In other words, one can calculate the expectation of Y by summing the different gi functions on the expectation of X (which needn't actually be calculated) times the probability of the Ai -- the kind of stuff we were doing above, the kind of maneuver we'd like to make, that it often makes intuitive sense to make, but that the Two Envelope paradox may bring us to doubt the validity of. Getting rid of the E(X/Ai) in favor of E(X) is crucial here: It means one can treat X as the same in every condition, which is key to simplifying the equation into an interpretable result (e.g., simplifying (.50)X + (.50)2X into 3/2 X). The linearity is crucial to distributing the gi functions outside the scope of the expectation of X in the first step. Foot note 4
We don't claim to be presenting a novel or profound mathematical result. But we do hope these remarks will prove useful to the reader who feels the pull of puzzlement, as we do, about what has gone wrong in the reasoning of the Two Envelope Paradox but sees no straightforward solution that doesn't -- as do all published solutions we've seen -- forbid other sorts of calculations that it seems perfectly reasonable to make. Foot note 5
Department of Philosophy
University of California at Riverside
eschwitz [at] ucr.edu
Department of Philosophy
University of Texas at Austin
dever [at] mail.utexas.edu
[Foot Note 1]
Discussions include Nalebuff 1989; Marinoff 1993; Jackson, Menzies, and Oppy 1994; Broome 1995; Chihara 1995; Jeffrey 1995; Rawling 1997; Clark and Shackel 2000; Horgan 2000; Chalmers 2002; Meacham and Weisberg 2003; Priest and Restall 2003; Dietrich and List 2004; Langtry 2004.
[Foot Note 2]
We assume, contra Langtry (2004), that X here is a random variable with an expected value. If that seems troublesome to you in the case as described, imagine the following variation: For every possible value of X from one cent to $20 trillion, you have some (small!) determinate degree of confidence that that value is the value in X. For higher and lower values, your subjective probability is zero. Perhaps, indeed, the person offering you the wager, in whom you have absolute faith, provides you with a full list of those probabilities. Suppose, also, that you also have a ballpark sense of how much richer you'll be if you take the contents of the envelope: probably just a few dollars. We see no reason, in such a case -- or indeed in the more sparsely presented case -- not to suppose, for decision-theoretic purposes, that X can be interpreted as a random variable with a determinate or approximate expected value.
[Foot Note 3]
Chihara (1995) and Horgan (2000) have proposed constraints that bear some similarity to ours, but which in our view are vague and difficult to interpret, and which fail to note the importance of linearity. Priest and Restall (2003) also offer a similar constraint, which is a bit clearer but too strong: that the actual value of X be the same in both events. That this constraint is needlessly strong can be seen from the example involving the coin flip and cards below, and from the proof.
[Foot Note 4]
Consider the following case, where the violation of linearity is to blame: A coin is flipped.

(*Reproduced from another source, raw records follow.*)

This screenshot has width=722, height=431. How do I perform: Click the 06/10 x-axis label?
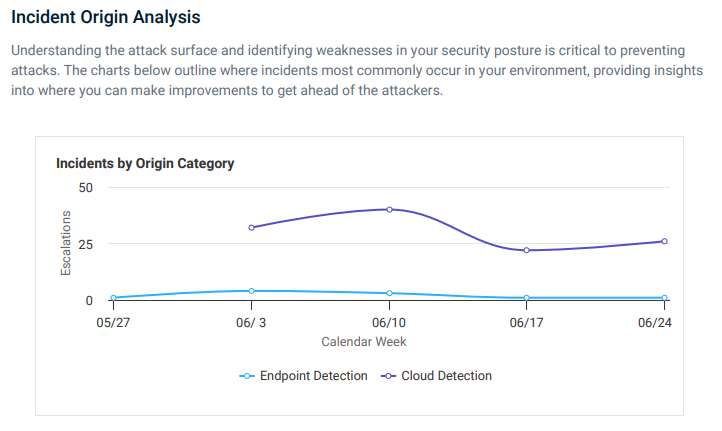click(389, 323)
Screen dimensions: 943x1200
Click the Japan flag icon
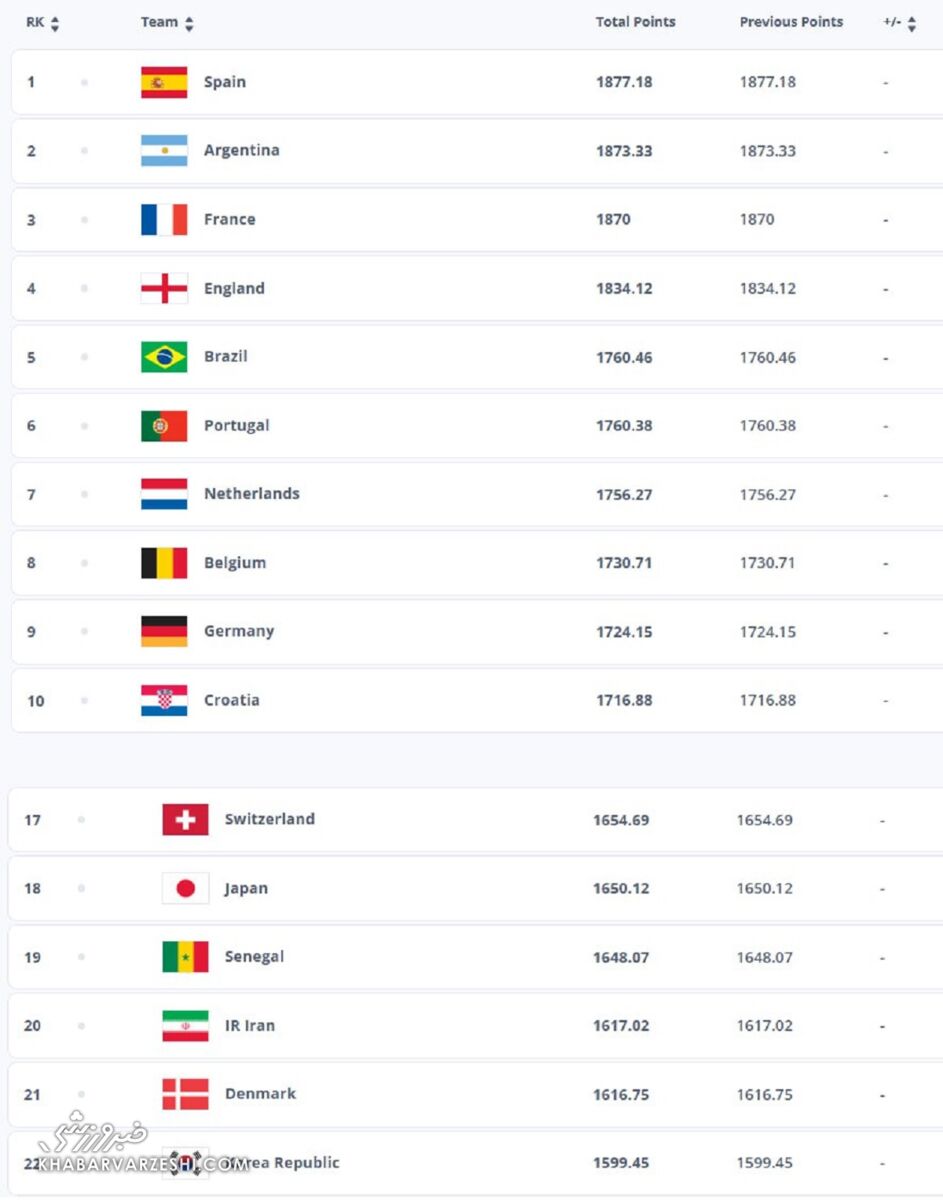pos(185,888)
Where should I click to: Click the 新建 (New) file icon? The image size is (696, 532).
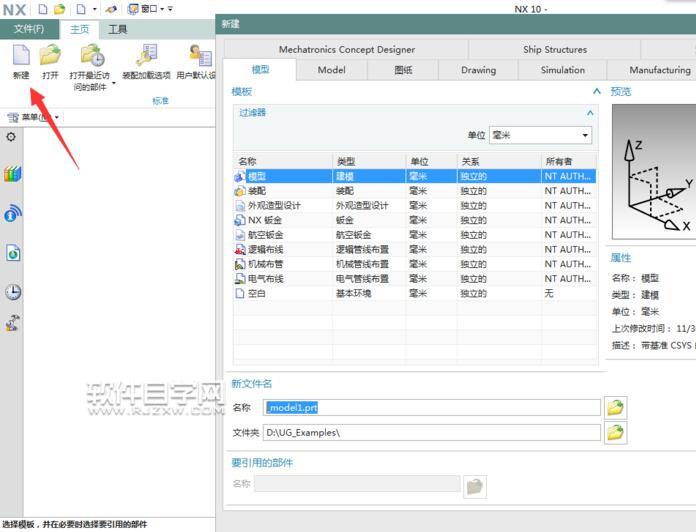pyautogui.click(x=21, y=56)
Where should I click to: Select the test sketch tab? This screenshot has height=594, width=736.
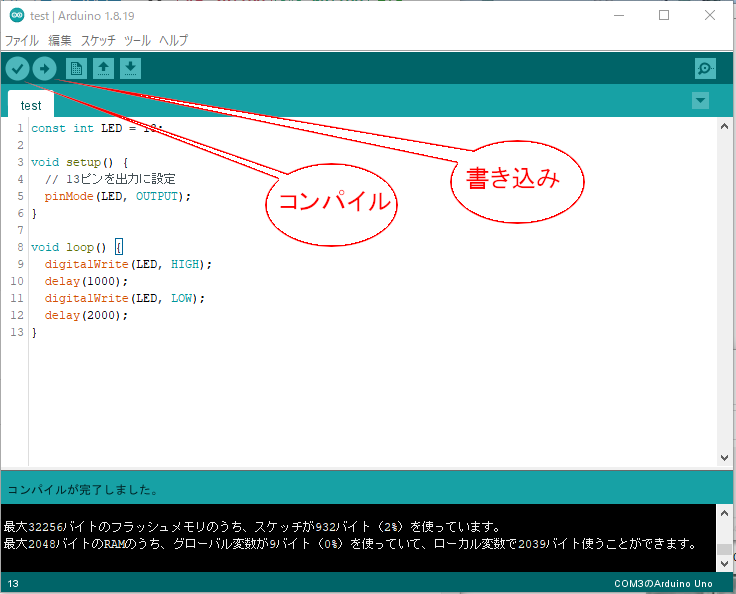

If it lands heads, $10 is put in an envelope. If it lands tails, either $0 or $20 is put in the envelope. You are given a choice of the following two wagers: (1.) The amount of money in the envelope, if the coin landed heads, or the amount squared if it landed tails, or (2.) the amount of money in the envelope, if the coin landed tails, or the amount squared if it landed heads. The expectation of X is the same, given heads or tails, but linearity is violated, and characterizing your expectation as .5X + .5X2 in the two cases leads to an erroneous recommendation of indifference. No such trouble if instead of squaring, one doubles and adds one.
[Foot Note 5]
The outlines of this position were developed in 1993, with input from numerous people in the Berkeley Philosophy Department, most memorably Charles Chihara, Edward Cushman, and Sean Kelly. We have also profited from more recent discussions with Terry Horgan, Brian Skyrms, Peter Vanderschraaf, and others.